The next was very odd. And it's a bit fuzzy since I was woken prematurely by a phone call. I find that the interrupted dreams lack the closure (and apparently, the clarity) of the completed ones. I remember that it was about counseling of some sort. And that I was grouped with a counselor, and a group of (3?) other much younger boys (maybe 10 years old or less), that were all corrupted by knowledge that they shouldn't have had. It was awkward. And there was water. I remember that. Because when it was your turn to speak, you went into the water. I sort of went between to stone things. It was kinda cozy, I guess, but shallow water. And quite murky. When it was the third person's turn (I was second), he didn't want to go in the water, because he was afraid. I started getting more comfortable, and playing around. I lifted a foot out of the water, over the (weird, huh) white carpet that was on the other side of the room where the conuselor (fairly young, maybe in his 20's, and seemingly inexperienced) was.

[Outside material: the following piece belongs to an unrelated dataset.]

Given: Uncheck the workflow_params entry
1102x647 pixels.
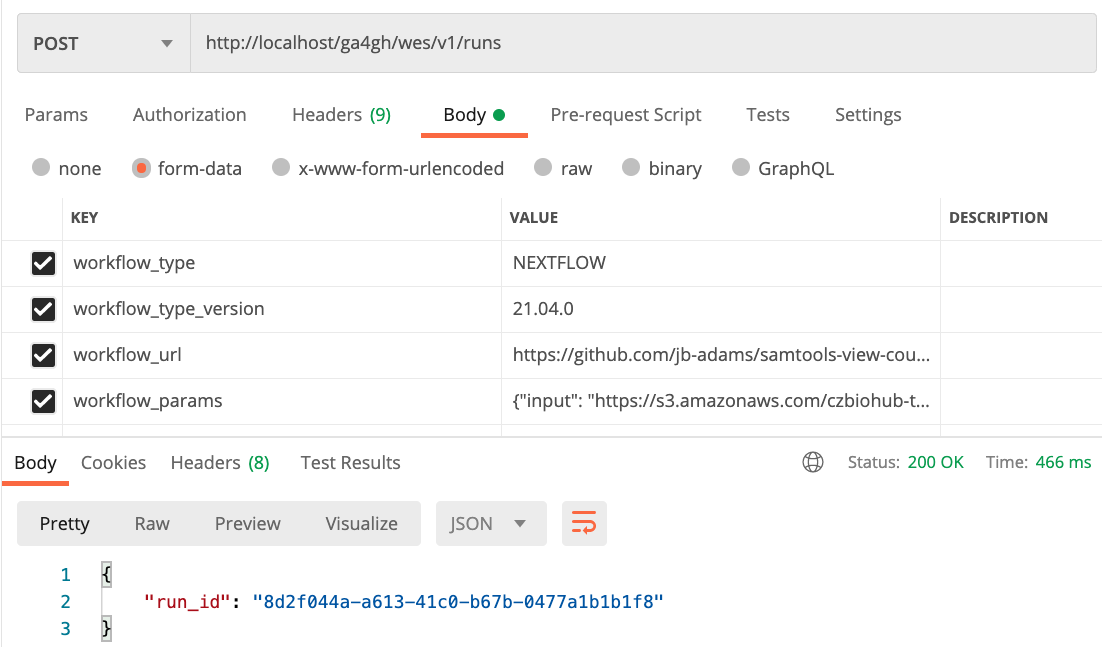Looking at the screenshot, I should coord(41,401).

He seemed shocked and yeled at me to get my foot back in the water before I got mud or something on teh carpet, and then we'd ALL be in trouble. So I pulled it back in. The counselor came to check the carpet, and was relieved that nothing had gotten on it, and said I was very lucky. And I was all like, psh, it's because I'm good. Then there was some joke about the first kid (who was a total perv), and how he shaved his balls. The councelor had been trying hard to get the boy to tell him where he learned all this stuff (and it was very awkward around the boy. Uncomfortable). The last thing I remember, before the dream faded, was the kid saying, quietly, 'It was a porn site...'
Then a phone call, in real life, and that was the end of that.